Some examples of good practice measures from Taxi operators include:


  • Encouraging the use of taxis via mobile applications. This situation limits both cash exchange and facilitates the follow-up of those travelling in the vehicle.

  • Implementing QR Code for street-hailing. By reading the QR Code (depending on the passenger's request) to the passenger phone that gets on the taxi, s/he has both the information about the taxi and shares her/his phone number with the central system. On this occasion, it is possible to reach the relevant passenger when necessary.

  • The doors to be opened and closed by the driver while the passengers get in and out of a taxi.

  • Regular deep cleaning and disinfection of vehicles and make available disinfectant dispensers for passengers.

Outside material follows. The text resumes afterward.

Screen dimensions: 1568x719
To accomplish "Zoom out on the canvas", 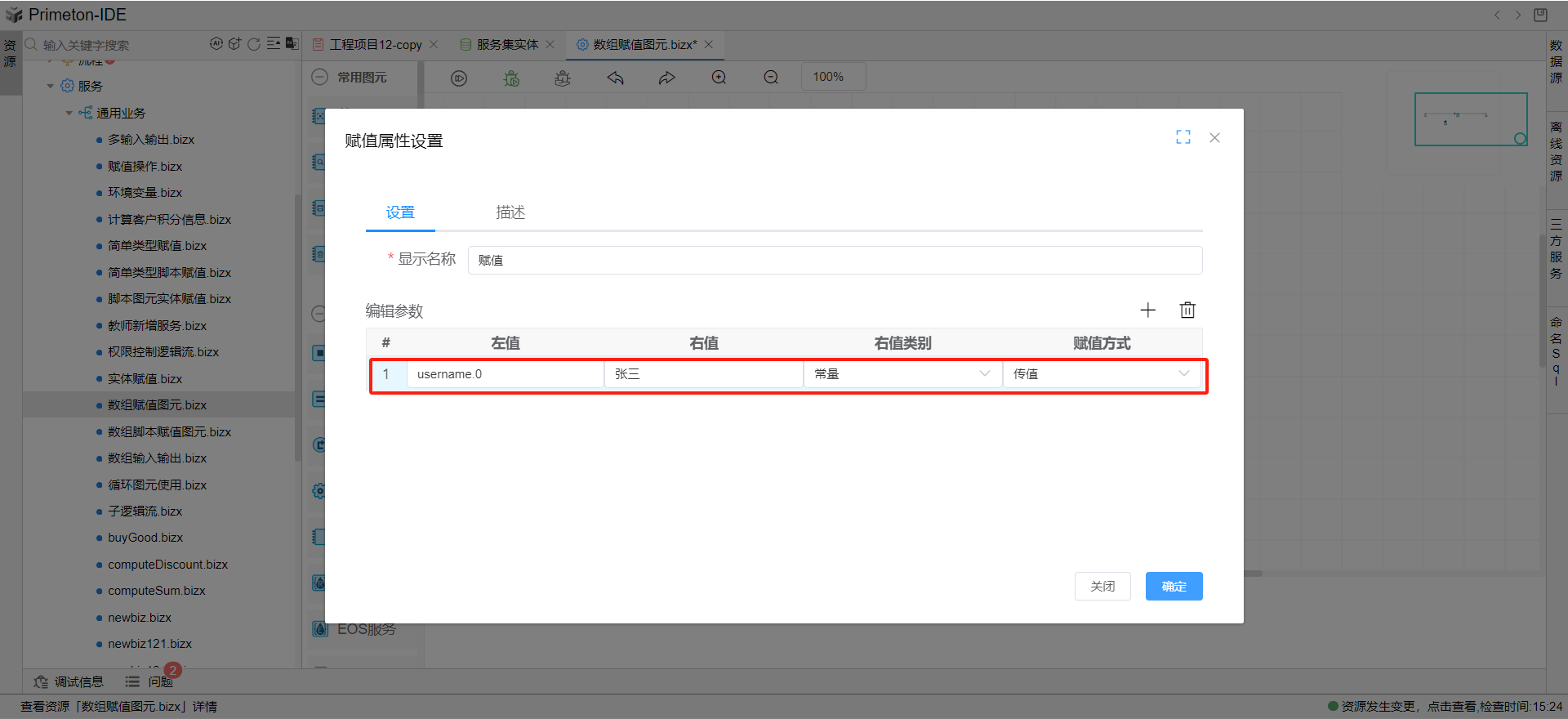I will coord(771,78).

  • Establishment of temporary transparent screens between the drivers and passengers for limiting the interactions of drivers with passengers in line with social distancing standards.

  • Organising (online) training programmes regarding the issues to be considered during the COVID-19 process for all drivers and ensure that all workers receive the latest and most accurate information about COVID-19, including ways to limit/avoid transmission.

  • Checking the body temperature of drivers daily and asking them not to come to duty if they are not well/having symptoms.

  • Consider the option to use taxi drivers/vehicles for delivery works while the demand for regular taxi services is small but demand for home deliveries is increasing as more people work from home amid the COVID-19 outbreak.


I hope that these tips prove helpful for those with a vested interest in the taxi sector. I’m proud to have many taxi services call UITP home. Our membership is varied and truly reflects what our industry is: a global family.


We must all support public transport now, tomorrow and in the future, as this vital service for urban living must not only survive, it must thrive. Our cities depend on it.